Compute the product of cycles that are permutations of $S_8$

Question

Here is the product of cycles. My textbook goes right to left multiplication. $$(1,4,5)(7,8)(2,5,7)$$

An observation here is that I don't think these cycles are disjoint and therefore they are not commutative. So far I have only done calculations with disjoint cycles so I wasn't sure how to handle this.

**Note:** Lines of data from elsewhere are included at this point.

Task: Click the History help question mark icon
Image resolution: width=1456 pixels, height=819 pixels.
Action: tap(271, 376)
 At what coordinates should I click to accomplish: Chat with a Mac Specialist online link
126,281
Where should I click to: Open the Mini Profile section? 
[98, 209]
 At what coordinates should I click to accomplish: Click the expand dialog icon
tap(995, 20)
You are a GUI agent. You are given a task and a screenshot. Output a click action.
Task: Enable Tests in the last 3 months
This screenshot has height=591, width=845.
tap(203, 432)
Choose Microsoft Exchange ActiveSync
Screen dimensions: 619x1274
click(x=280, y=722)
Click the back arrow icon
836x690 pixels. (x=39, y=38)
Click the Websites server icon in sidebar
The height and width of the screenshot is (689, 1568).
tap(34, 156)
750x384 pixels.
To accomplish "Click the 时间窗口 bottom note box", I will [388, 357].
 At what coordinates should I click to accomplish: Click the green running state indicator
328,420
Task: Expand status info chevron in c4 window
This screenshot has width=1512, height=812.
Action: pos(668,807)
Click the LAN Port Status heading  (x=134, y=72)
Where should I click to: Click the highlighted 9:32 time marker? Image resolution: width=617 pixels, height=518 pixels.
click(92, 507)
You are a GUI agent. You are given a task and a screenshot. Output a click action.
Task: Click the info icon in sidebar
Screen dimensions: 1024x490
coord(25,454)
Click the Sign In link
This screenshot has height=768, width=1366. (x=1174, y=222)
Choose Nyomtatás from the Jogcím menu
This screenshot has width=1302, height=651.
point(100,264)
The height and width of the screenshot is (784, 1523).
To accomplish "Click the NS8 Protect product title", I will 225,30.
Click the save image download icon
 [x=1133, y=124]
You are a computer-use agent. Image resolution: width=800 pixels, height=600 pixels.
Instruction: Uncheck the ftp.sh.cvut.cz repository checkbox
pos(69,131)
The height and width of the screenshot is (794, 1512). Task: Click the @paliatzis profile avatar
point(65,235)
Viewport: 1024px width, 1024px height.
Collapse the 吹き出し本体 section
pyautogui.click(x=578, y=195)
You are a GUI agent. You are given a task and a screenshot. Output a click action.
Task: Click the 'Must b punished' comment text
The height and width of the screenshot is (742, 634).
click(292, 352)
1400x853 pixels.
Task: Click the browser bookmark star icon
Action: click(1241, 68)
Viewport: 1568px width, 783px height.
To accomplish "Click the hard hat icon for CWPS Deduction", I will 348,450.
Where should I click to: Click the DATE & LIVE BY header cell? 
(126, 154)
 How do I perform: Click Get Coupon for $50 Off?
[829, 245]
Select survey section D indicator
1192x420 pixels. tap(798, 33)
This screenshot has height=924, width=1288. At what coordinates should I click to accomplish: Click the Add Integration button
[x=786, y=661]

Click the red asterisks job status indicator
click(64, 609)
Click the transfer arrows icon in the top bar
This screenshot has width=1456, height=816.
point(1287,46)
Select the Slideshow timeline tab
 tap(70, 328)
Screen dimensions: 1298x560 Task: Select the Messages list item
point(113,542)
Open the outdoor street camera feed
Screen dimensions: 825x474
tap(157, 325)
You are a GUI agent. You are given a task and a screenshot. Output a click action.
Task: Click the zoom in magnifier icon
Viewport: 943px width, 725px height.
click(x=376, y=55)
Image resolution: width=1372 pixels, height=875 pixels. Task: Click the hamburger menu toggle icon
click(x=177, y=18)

I calculated the permutation to be after writing the cycles out in table notation. $$\sigma = \begin{pmatrix} 1 & 2 & 3 & 4 & 5 & 6 & 7 & 8\\ 4 & 1 & 3 & 5 & 8 & 6 & 2 & 7 \end{pmatrix} $$

However, if I inverse the process and split $\sigma$ into cycles, I get $$(1,4,5,8,7,2)$$

Is it because I am not multiplying product of disjoint cycles that I am not able to inverse the equation? Am I just doing this completely wrong?

Answer 1

Your answer is correct!

What seems to be bothering you is that here is more than one way to write a permutation as a product of cycles, but this is just true. The fact that your permutation can be written as one cycle $(145872)$ in no way implies that it can't be written as the product of 3. (It's true that the "disjoint cycle" decomposition is unique up to moving the factors around, but most cycle decompositions are not unique.)

Answer 2

Perhaps I should expand my comment.

You have $(145)(78)(257)$.

We can write this in disjoint cycles at sight.

We start

$$ (1?? $$ Well under the right cycle $1\mapsto 1$ and then under the middle cycle $1\mapsto 1$ then under the left cycle $1\mapsto 4$. So we have $$ (14?? $$ Then under the right cycle $4\mapsto 4$ and then under the middle cycle $4\mapsto 4$ then under the left cycle $4\mapsto 5$. So we have $$ (145?? $$ Then under the right cycle $5\mapsto 7$ and then under the middle cycle $7\mapsto 8$ then under the left cycle $8\mapsto 8$. So we have $$ (1458??? $$ Then under the right cycle $8\mapsto 8$ and then under the middle cycle $8\mapsto 7$ then under the left cycle $7\mapsto 7$. So we have $$ (14587?? $$ Then under the right cycle $7\mapsto 2$ and then under the middle cycle $2\mapsto 2$ then under the left cycle $2\mapsto 2$. So we have $$ (145872?? $$ Then under the right cycle $2\mapsto 5$ and then under the middle cycle $5\mapsto 5$ then under the left cycle $5\mapsto 1$. So we are back home, and have $$ (145872) $$ Are there any more? Yes, there's 3, so we have $$ (145872)(3??? $$ None of the cycles moves $3$ so we are back home and have $$ (145872)(3) $$ But are there any more? Yes, $6$. So we have $$ (145872)(3)(6?? $$ None of the cycles moves $6$ so we are back home and have $$ (145872)(3)(6) $$ Are there any more? No, so we are done, Whew!

Note We don't write any of this down, we just fill out the answer one by one as explained.

Note For inverses we just write the cycles in reverse order once we have a permutation in disjoint-cycle form.